2. It is not my intention to deal in this despatch with the whole course of the operations subsequent to the landing of the Japanese forces on Hong Kong Island on December 19th. I will confine myself in the main to the events of the afternoon of December 25th, but it may be said here that for several days before that date it had been evident to my military advisers and to myself that the question before us was not whether but when the enemy would be able to occupy the whole of the Colony, and that while we had no chance of preventing that calamity it was our duty to use every effort to postpone it for the longest possible period of time. I trust that it may be found that this duty has been properly performed.
3. Up to about 3.0 p.m. on December 25th the position on the fighting line was extremely grave but not desperate.
We still had a reasonable hope of being able to achieve our daily ambition, namely to add another 24 hours to the credit of the account. An hour or so earlier I had telegraphed to you reporting that street lighting was in progress, and probably making it clear to you that we were in what had been described in our telegraphic correspondence as the final pocket. I had mentioned in the same telegram that I had just summarily rejected the third of the enemy's peace offers'. This one had been brought, but not in any way supported, by a member of my Executive Council who had fallen into the hands of the enemy.
4. Shortly after 3.0 p.m. I received from General Maltby
a report of three new developments in the situation, which were of a positively disastrous character, and with this report he gave me his considered advice that there remained no possibility of further effective resistance and that in his judgment it was now necessary to recognise that fact. These three decisive developments had occurred, in order of ascending gravity, on the right, in the centre, and on the left.
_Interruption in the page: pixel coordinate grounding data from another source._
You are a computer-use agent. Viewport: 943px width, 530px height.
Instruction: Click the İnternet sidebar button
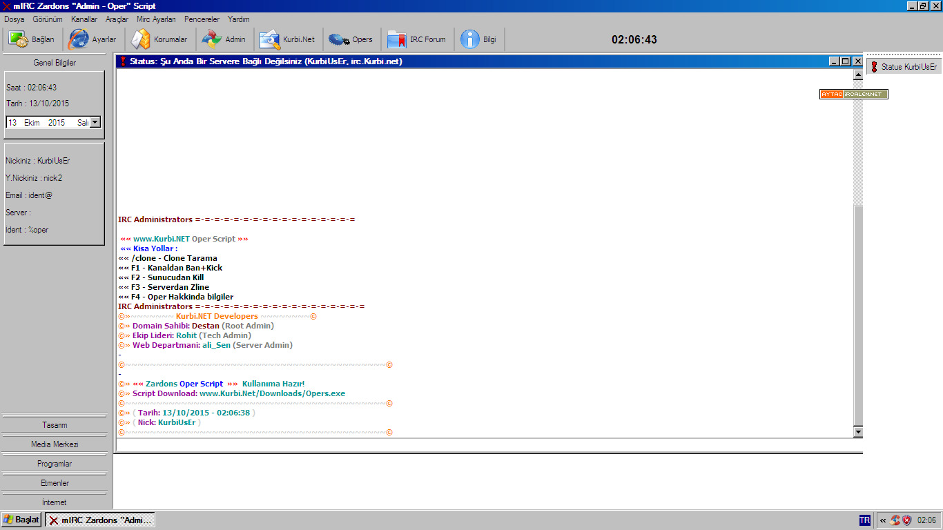pyautogui.click(x=55, y=502)
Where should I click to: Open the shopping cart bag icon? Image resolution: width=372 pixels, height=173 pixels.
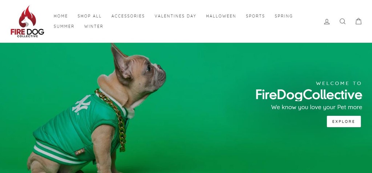point(359,21)
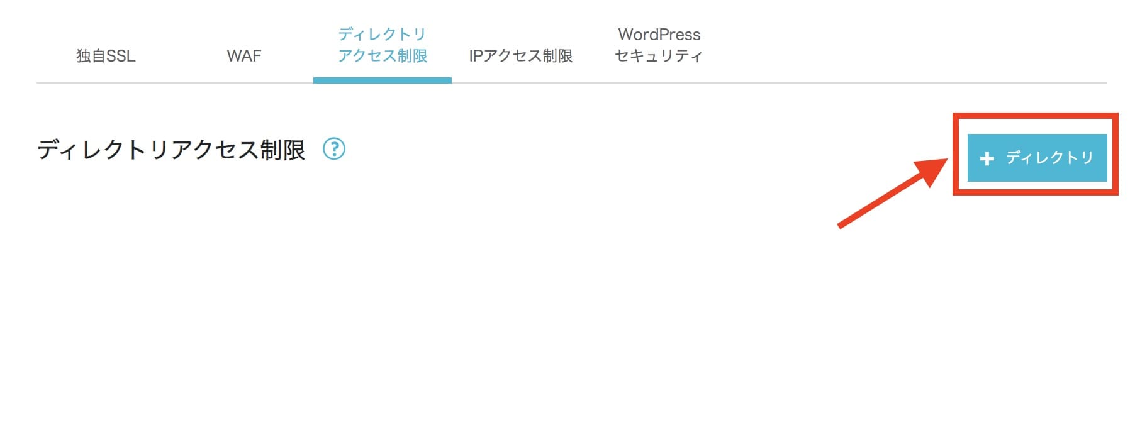View the custom SSL settings tab
1135x430 pixels.
pyautogui.click(x=106, y=56)
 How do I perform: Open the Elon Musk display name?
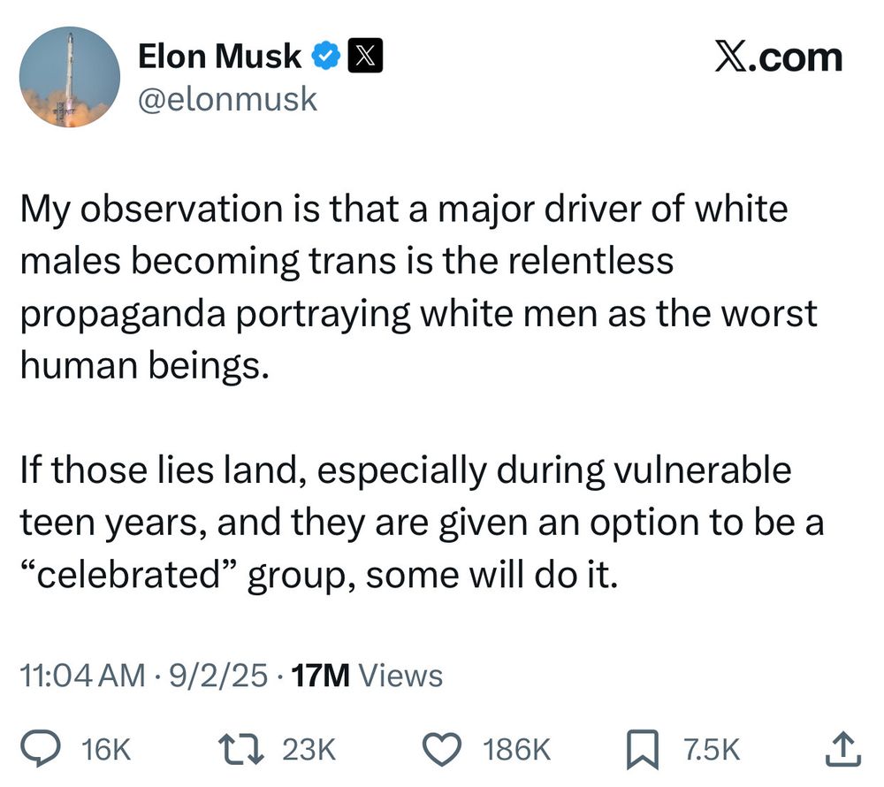tap(219, 56)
5. On the right our line ran down from the slopes in the neighbourhood of Wanchai Gap in a southerly direction towards the sea east of Aberdeen, and made contact with the very small mixed body which was gallantly maintaining access to the magazines of Little Hong Kong. General Maltby's report on this sector was that the whole of the line had 'gone'. I have had no opportunity of ascertaining to what pressure the troops in this sector had been subjected; General Maltby made it clear that they were no longer formed up either on their original line or in any alternative position.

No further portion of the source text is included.